Enrique Krauze’s op-ed in the New York Times (“Bringing Mexico Closer to God,” June 28, 2006) about Andrés Manuel López Obrador, Mexico’s leftist presidential candidate, reveals more about Krauze’s conservative outlook than about the true prospects of a López Obrador administration. Lacking substantive facts, Krauze mixes a few casual remarks with his own personal impressions to project the ghost of “messianic populism” onto López Obrador’s future presidency.
But the main threat to Mexico’s fragile democracy is not a ghost. It is, instead, the brutal reality of the country’s social inequality. Twelve years after NAFTA was implemented — official sources attest — almost fifty percent of Mexicans still live in poverty. Measures of wealth dispersion are dismal, comparable to those in Brazil, Haiti, and sub-Saharan Africa. Many Mexicans are under the impression that Felipe Calderón, the candidate of the right, “has failed to convey real concern for Mexico’s poor,” as Krauze puts it, because he has no actual concern for Mexico’s poor.

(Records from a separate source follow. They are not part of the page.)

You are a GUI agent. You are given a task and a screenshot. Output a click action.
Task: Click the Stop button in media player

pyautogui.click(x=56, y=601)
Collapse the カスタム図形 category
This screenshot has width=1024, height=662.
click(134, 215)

There can be no political stability in Mexico and — therefore — lasting growth without narrowing the gaping economic divide between the rich and poor. López Obrador’s redistributive policies promise to be effective without disrupting private ownership and markets; not only compatible with the growth of the economy but actually growth inducing. Wall Street seems to have grasped this. Joydeep Mukherji, Standard & Poor’s specialist in Latin America, recently told CNN en Español that foreign investors’ real concern was Mexico’s ability to grow in the long run, which depended on stable social conditions, and dismissed short-term turbulence should López Obrador win.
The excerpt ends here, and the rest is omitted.